However, the sequential nature of RNNs also restricts RNN-T to its input at the current time step, missing future information. Therefore, several models based on attention mechanisms have been proposed to make it possible for Transducer models to exploit contextual information. Transformer-Transducer (T-T) [15,16] has been proposed on speech recognition, with Transformer [17] becoming the state-of-the-art approach in the language modeling and machine translations fields [18,19,20]. They replaced LSTM with the encoder part of Transformer, which mainly includes multi-head attention mechanisms, feedforward networks, and layer normalization, have been proposed on speech recognition. Experiments that are based on T-T show that the accuracy of the streaming model considering contextual information is comparable to that of the offline models.
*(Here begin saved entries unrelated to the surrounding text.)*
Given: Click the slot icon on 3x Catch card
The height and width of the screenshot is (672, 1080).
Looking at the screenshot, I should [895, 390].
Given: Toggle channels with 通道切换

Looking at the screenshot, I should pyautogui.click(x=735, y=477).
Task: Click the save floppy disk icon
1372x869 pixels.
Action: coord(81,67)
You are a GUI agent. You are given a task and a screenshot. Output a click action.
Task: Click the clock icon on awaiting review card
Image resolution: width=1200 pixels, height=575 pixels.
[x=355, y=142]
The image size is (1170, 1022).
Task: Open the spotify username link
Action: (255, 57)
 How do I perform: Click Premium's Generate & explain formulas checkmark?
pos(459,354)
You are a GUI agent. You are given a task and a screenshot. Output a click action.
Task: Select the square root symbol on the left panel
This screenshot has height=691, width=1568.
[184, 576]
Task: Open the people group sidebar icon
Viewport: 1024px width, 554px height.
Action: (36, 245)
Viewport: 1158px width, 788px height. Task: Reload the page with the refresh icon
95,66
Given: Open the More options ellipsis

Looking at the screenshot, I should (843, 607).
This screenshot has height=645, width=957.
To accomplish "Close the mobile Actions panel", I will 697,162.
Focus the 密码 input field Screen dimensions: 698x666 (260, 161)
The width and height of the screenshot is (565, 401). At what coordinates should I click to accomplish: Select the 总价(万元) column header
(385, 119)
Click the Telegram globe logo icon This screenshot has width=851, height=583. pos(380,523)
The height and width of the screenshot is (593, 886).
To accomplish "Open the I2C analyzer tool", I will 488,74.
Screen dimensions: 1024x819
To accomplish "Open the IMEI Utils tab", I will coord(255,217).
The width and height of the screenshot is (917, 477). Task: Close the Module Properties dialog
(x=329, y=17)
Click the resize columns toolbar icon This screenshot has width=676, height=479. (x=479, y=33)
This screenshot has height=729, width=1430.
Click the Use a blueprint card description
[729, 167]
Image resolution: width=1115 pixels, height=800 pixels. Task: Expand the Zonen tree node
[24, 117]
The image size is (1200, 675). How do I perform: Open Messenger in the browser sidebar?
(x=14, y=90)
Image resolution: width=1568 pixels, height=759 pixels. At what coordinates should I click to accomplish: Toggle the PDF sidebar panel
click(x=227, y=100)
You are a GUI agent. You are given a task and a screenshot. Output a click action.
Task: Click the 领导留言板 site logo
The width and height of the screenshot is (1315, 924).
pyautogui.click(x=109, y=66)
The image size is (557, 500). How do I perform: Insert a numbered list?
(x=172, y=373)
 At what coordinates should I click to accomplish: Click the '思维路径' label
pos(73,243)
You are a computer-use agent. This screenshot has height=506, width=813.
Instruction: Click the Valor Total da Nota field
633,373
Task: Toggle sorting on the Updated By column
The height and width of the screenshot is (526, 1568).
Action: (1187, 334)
Truncated self-attention adopted in [15] and masked self-attention adopted in [16] both reduce the error rate of the streaming model.

In general, the T-T model requires a deep Transformer. If each layer of the Transformer calculates the attention scores of the input sample points with the same context range, e.g., in [16], each layer masks the same number of future speech frames, the deep transformer will superimpose a high-latency. One solution is to make the context extracting mechanism independent of the deep network, acting only as an input layer. Thus, the depth-wise convolutional network is well suited as the so-called input layer.

The output of the depth-wise convolutional network incorporates the spatial and channel-domain features through its perceptual field. The multi-channel feature is a unique property of the convolutional network, also known as the width of the convolutional network, which is determined by the number of convolutional kernels. That is, the more convolutional kernels there are, the more channel-wise features can be extracted. Several studies and experiments [21,22] have shown that the shallow wide convolutional networks outperform the deep narrow convolutional networks for these tasks.

In this paper, we propose an Encoder architecture for Transducer that incorporates the properties of convolutional networks to extract contextual information and the ability of LSTM to learn historical information. Our model is trained on the AISHELL-1 [23] dataset, containing over 170 h of speech being recorded by 400 speakers in a quiet office and obtains a character error rate (CER) of 12.9%, outperforming the previously proposed LSTM-based Transducer models [11,12,13]. When compared with the Transformer-based Transducer model with the same convolutional networks, our model only has the latency of the model employed unidirectional Transformer, but it achieves a comparable CER of the model, which looks ahead for three frames.

The main contributions of this paper are as follows:

1.: We combine convolutional networks with LSTM as the Encoder of Transducer to build a low-latency streaming speech recognition model. These convolutional networks are built in the form of VGG2 [24] networks, which are the first two layers of VGG16, a deep convolutional network architecture. Additionally, the maximum pooling layer is retained to reduce the frame rate, which improves the training efficiency.
2.: We introduce a two-dimensional (2D) convolutional gating mechanism inside VGG2, called gated-VGG2, which controls what information will flow into LSTM. The gating mechanism employs half of the channel features that are generated by the convolutional network to form gate states acting on the other half of the channel features, so that twice the channel information can be learned, which improves the performance of the model.
3.: There are no temporal dependencies in the gating mechanism, so that our model is easy to train in parallel.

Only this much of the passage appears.